Understanding RAGflow’s api_token Table
Understanding RAGflow’s api_token Table
RAGflow uses a Peewee ORM layer on top of MySQL/PostgreSQL/OceanBase. Every API key
issued to a tenant is stored in the api_token table inside the rag_flow database.
This post walks through the table schema, the composite primary key design, and how
to query it — from both SQL and Python.
Schema — What the ORM Model Says
The canonical definition lives in
api/db/db_models.py:980-989:
class APIToken(DataBaseModel):
tenant_id = CharField(max_length=32, null=False, index=True)

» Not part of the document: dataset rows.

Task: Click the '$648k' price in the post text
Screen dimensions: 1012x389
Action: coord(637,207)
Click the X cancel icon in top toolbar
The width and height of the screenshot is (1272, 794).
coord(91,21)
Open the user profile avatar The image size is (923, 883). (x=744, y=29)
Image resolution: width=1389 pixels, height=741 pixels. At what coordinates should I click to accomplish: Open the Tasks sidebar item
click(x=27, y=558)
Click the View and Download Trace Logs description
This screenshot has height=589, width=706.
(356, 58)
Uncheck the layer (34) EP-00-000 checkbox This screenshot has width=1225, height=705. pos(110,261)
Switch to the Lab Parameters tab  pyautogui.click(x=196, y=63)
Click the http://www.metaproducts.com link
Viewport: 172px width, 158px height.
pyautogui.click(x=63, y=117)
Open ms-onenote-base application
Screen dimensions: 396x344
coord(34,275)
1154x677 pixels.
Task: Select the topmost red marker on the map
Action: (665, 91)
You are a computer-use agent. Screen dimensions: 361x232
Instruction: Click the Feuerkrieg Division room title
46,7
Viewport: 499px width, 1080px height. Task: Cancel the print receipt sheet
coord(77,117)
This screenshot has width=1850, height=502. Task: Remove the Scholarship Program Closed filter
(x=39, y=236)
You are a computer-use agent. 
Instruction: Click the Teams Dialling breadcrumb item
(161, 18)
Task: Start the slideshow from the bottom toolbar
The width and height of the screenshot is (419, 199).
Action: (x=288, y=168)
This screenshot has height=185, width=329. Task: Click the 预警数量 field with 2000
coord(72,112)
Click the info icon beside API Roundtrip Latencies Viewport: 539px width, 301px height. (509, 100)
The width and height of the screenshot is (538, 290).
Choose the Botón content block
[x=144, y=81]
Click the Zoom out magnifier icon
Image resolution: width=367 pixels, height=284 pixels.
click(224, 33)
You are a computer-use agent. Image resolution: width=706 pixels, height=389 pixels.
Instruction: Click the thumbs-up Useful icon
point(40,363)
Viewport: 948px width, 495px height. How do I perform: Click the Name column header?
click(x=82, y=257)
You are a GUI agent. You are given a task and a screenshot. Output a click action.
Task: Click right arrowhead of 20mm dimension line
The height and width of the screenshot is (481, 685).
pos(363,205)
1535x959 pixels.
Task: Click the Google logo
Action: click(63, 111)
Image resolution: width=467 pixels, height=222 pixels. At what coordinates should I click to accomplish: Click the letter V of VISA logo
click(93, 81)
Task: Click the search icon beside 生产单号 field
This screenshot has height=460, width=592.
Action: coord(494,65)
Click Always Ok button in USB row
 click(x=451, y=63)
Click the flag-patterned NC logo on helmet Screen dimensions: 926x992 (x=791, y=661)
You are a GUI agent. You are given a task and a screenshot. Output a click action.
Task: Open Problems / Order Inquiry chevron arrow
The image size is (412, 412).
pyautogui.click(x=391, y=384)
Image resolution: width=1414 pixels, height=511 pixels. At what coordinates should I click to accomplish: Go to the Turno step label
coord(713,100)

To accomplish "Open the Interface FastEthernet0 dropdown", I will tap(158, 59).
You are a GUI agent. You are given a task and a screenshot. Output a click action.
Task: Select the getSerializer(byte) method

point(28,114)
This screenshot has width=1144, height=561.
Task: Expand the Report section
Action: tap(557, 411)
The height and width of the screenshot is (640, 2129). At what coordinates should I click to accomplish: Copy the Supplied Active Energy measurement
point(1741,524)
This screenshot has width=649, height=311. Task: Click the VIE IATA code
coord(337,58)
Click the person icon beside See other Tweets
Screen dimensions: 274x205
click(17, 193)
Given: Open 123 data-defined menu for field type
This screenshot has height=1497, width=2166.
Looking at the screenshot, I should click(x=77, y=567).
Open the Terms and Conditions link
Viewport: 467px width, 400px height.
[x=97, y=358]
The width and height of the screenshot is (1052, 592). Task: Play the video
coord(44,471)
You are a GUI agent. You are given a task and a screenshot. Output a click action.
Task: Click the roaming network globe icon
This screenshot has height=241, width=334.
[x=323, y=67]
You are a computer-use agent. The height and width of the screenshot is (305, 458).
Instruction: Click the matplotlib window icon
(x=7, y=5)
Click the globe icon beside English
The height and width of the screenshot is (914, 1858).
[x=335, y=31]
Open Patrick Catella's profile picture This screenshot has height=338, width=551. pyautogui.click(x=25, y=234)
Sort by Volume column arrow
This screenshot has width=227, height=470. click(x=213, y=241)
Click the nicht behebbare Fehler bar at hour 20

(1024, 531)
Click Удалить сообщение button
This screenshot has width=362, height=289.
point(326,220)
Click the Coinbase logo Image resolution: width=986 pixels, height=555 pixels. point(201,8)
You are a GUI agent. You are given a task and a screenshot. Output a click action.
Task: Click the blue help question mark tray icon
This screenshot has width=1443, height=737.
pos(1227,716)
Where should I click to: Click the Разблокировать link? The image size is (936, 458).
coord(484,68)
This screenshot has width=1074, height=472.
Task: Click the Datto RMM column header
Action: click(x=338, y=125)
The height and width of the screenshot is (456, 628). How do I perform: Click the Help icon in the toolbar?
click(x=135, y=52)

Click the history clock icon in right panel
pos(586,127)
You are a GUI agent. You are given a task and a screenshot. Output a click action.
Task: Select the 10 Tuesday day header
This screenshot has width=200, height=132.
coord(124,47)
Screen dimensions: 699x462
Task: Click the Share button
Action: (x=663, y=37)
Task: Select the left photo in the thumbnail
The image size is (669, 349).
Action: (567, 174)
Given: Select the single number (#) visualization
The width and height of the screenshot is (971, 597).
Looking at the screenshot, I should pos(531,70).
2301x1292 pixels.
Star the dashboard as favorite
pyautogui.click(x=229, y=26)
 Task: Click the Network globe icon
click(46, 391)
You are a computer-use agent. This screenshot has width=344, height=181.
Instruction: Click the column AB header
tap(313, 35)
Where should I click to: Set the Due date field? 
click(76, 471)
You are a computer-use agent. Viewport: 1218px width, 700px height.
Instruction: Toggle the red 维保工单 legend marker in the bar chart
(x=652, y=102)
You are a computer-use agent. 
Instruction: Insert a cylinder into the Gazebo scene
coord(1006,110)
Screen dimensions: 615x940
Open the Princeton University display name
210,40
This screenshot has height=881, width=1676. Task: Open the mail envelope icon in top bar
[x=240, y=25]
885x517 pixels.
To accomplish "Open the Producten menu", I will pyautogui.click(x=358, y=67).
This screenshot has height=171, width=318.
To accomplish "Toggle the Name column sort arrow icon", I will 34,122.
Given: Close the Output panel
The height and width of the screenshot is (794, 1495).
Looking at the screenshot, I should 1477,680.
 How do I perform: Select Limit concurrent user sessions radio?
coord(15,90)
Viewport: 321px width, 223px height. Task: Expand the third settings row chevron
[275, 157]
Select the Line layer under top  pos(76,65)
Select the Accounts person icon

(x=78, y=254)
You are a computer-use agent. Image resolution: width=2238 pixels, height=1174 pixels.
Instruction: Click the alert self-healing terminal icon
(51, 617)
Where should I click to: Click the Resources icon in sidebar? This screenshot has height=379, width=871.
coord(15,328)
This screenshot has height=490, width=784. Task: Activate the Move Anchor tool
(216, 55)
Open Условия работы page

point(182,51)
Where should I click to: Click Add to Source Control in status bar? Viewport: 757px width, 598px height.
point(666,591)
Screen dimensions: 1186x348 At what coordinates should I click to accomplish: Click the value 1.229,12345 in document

token = CharField(max_length=255, null=False, index=True)
dialog_id = CharField(max_length=32, null=True, index=True)
source = CharField(max_length=16, null=True,
help_text="none|agent|dialog", index=True)
beta = CharField(max_length=255, null=True, index=True)
class Meta:
db_table = "api_token"
primary_key = CompositeKey("tenant_id", "token")
Translated to DDL this becomes:
CREATE TABLE api_token (
tenant_id VARCHAR(32) NOT NULL, -- owning tenant
token VARCHAR(255) NOT NULL, -- the API key string
dialog_id VARCHAR(32) DEFAULT NULL, -- optional dialog scope
source VARCHAR(16) DEFAULT NULL, -- none | agent | dialog
beta VARCHAR(255) DEFAULT NULL, -- beta-channel token
PRIMARY KEY (tenant_id, token) -- composite PK
);
Composite Primary Key Design
The primary key spans (tenant_id, token) rather than using a surrogate ID. This
choice means:
- A single tenant can own many tokens, but the same token string cannot appear twice under the same tenant.
- Lookups by token alone are fast because
tokenhas its own index in addition to being the second column in the composite PK. - Deletion of all tokens for a tenant is a simple
WHERE tenant_id = ?scan.
The source Column — Schema Evolution via Migration
source was not part of the original schema. It was added later through RAGflow’s
migrate_db() routine:
alter_db_add_column(
migrator, "api_token", "source",
CharField(max_length=16, null=True,
help_text="none|agent|dialog", index=True)
)
Likewise beta and the type change on dialog_id were applied through the same
migration pipeline, which means the live table may have been created without these
columns and had them applied in-place.
Querying from Python
RAGflow’s BaseModel.query() helper translates keyword arguments into WHERE
clauses:
from api.db.db_models import APIToken
# Validate an incoming Authorization header
def get_token_info(authorization_header: str):
raw_token = authorization_header.split()[1] # "Bearer <token>"
results = APIToken.query(token=raw_token)
if not results:
raise PermissionError("Invalid API token")
return results[0]
Querying from SQL
-- Use the correct database
USE rag_flow;
-- Inspect the live schema (MySQL / OceanBase)
DESCRIBE api_token;
-- List all tokens for a tenant
SELECT token, dialog_id, source, beta
FROM api_token
WHERE tenant_id = '<your-tenant-id>';
-- Find which tenants have dialog-scoped tokens
SELECT DISTINCT tenant_id
FROM api_token
WHERE source = 'dialog';
-- Revoke a specific token
DELETE FROM api_token
WHERE tenant_id = '<tenant-id>' AND token = '<token-value>';